TDU also focuses on union reform. They won direct election of national Teamster officials, which is important in a mob-infested union. They have won many local union elections, elected hundreds of delegates to national Teamster conventions, and were a crucial ally when Ron Carey and his slate (including some TDU members) successfully ran for president and other national Teamster offices. The Carey period saw improvements in contract language, union democracy, the organizing of new members, and onthe-job, rank-and-file collective organization and power. The successful 1997 UPS strike provoked a general capitalist class desire to bring Carey down, and he was ousted from office. His removal from office was facilitated by his having engaged in questionable financial arrangements with outside fund-raisers connected to the Democratic Party during his reelection campaign.

Since 1976, TDU has established a national presence in the Teamsters Union, in all facets of the trucking industry, and in many other industries in which Teamster members work. How and why has this happened in a period when capital has generally succeeded in conducting one-sided class struggle?

Part of the answer lies in the continuing vitality of the freight industry, a mainstay of the Teamsters. Unlike manufacturing, delivering goods (whether industrial or construction materials, or packages for sale) continues to thrive and to provide widespread employment in the United States. Although the union was weakened by freight industry deregulation in 1980, freight workers still have the power to shut down much economic activity; this power provides a basis for Teamster power and for TDU to grow by organizing local manifestations of freight workers' power.

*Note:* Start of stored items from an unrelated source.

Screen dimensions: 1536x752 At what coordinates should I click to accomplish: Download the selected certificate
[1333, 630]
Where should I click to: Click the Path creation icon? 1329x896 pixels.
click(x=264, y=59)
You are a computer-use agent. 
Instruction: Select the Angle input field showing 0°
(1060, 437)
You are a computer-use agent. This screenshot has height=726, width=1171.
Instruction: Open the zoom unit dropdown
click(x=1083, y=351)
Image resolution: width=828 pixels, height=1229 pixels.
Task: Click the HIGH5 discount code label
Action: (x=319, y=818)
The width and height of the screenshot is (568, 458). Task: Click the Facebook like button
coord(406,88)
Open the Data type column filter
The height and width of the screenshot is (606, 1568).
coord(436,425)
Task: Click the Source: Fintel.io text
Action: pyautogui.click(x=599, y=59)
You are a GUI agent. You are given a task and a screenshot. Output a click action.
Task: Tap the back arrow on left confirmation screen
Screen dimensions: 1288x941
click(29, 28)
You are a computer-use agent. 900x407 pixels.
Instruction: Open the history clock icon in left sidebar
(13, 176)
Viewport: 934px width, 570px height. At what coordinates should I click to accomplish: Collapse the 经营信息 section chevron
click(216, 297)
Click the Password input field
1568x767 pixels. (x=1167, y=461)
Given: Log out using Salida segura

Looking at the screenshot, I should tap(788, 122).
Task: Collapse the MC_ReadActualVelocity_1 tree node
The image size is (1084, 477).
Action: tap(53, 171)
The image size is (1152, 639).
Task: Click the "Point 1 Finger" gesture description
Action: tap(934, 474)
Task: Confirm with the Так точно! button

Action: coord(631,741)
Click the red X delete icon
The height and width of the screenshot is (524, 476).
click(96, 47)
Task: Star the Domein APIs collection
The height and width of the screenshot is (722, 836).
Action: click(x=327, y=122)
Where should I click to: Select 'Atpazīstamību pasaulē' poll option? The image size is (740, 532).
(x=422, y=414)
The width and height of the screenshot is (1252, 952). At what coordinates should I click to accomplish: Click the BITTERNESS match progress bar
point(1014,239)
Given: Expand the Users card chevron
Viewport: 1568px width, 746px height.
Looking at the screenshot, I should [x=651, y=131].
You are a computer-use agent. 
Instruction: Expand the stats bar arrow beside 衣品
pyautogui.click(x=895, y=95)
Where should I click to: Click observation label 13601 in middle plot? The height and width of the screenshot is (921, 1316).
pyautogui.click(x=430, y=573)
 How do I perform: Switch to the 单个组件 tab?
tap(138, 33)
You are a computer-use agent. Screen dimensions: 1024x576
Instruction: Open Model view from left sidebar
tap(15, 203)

TDU emerged from the rank-and-file movement of the 1960s and early 1970s. The 1970 national wildcat Teamster freight strike let Teamster activists around the country establish communication, and two new organizations were founded: Teamsters United Rank and File (TURF), a direct-action-oriented group that included a number of Teamster socialists, and Professional Drivers Council (PROD), a (Ralph) Naderite organization focused on drivers' legal rights. The socialists (members, primarily, of a group called the International Socialists, a forerunner of several current-day organizations) provided national vision and organizational support that helped scattered activists in the freight industry wage a Teamsters for a Decent Contract campaign in 1975 and form UPSurge among United Parcel Service workers. These merged to form TDU in 1976; PROD joined them in 1979.

TDU is one of the few strong points of workers' power and organization in the United States today. It has a deeply committed, experienced, deeply rooted, and talented membership. When and if the balance of class forces shifts (which could be initiated by actions TDU takes part in), TDU might be a nucleus from which much wider organizing and struggle could derive.